*** Opening of Input ***
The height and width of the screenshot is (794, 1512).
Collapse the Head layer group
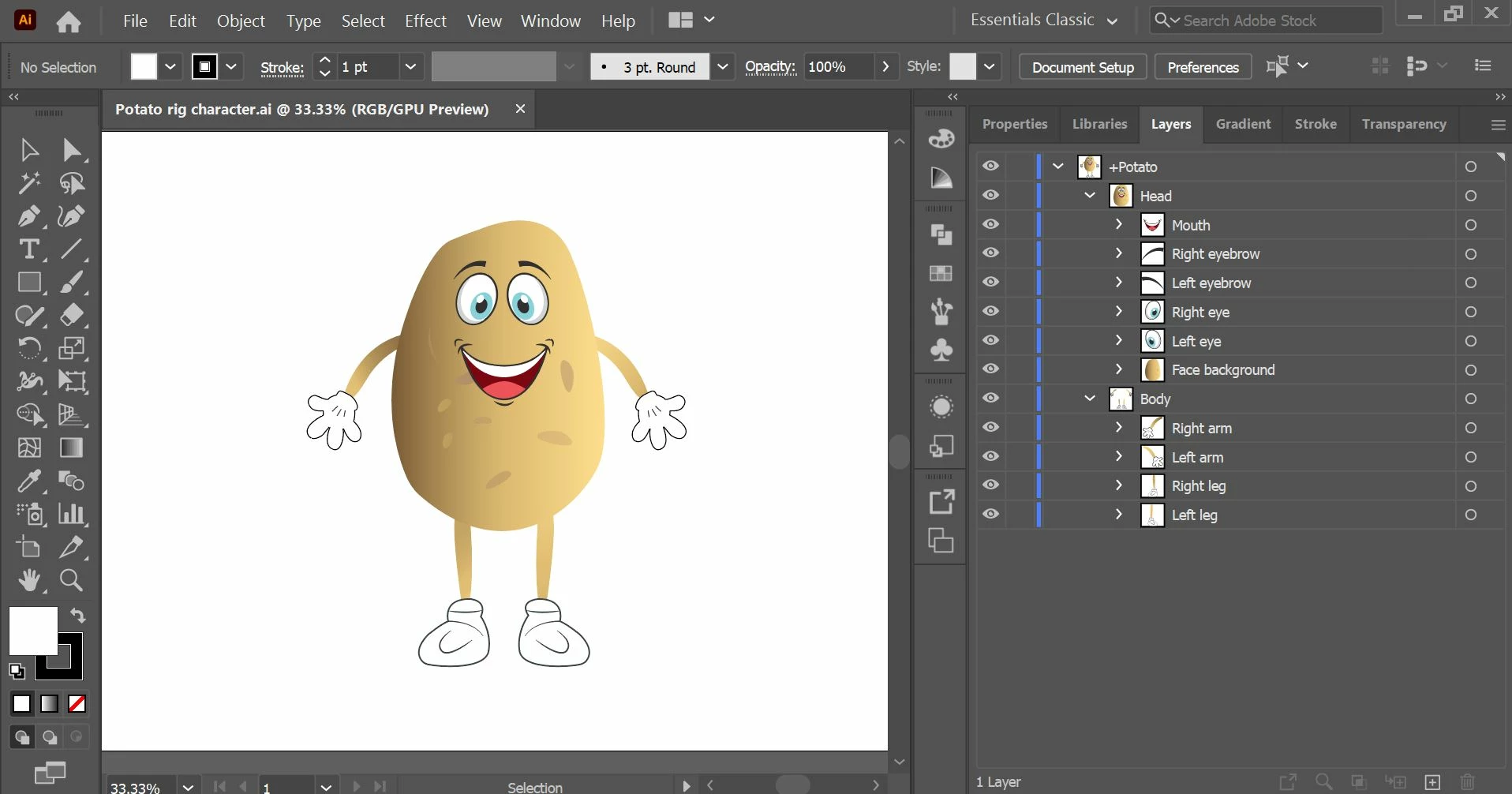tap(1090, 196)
*** Close of Input ***
*** Opening of Input ***
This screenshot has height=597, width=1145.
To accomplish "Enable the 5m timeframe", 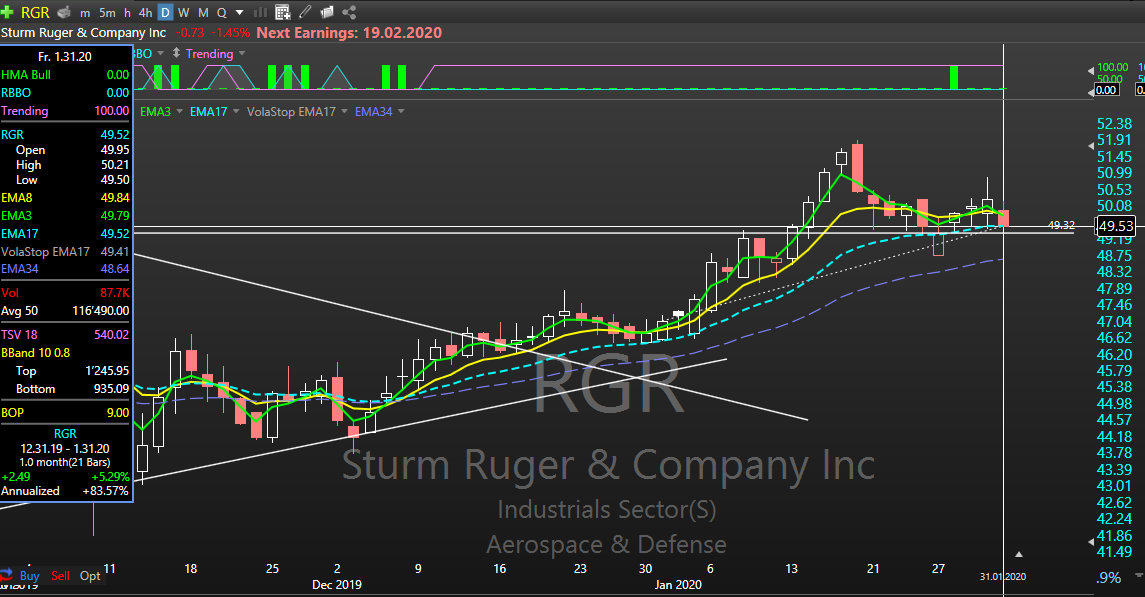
*** Close of Input ***
- **About this exercise**:
For each line above that carries the word "width", copy it out.

- **Task output**:
The height and width of the screenshot is (794, 1512).
This screenshot has height=597, width=1145.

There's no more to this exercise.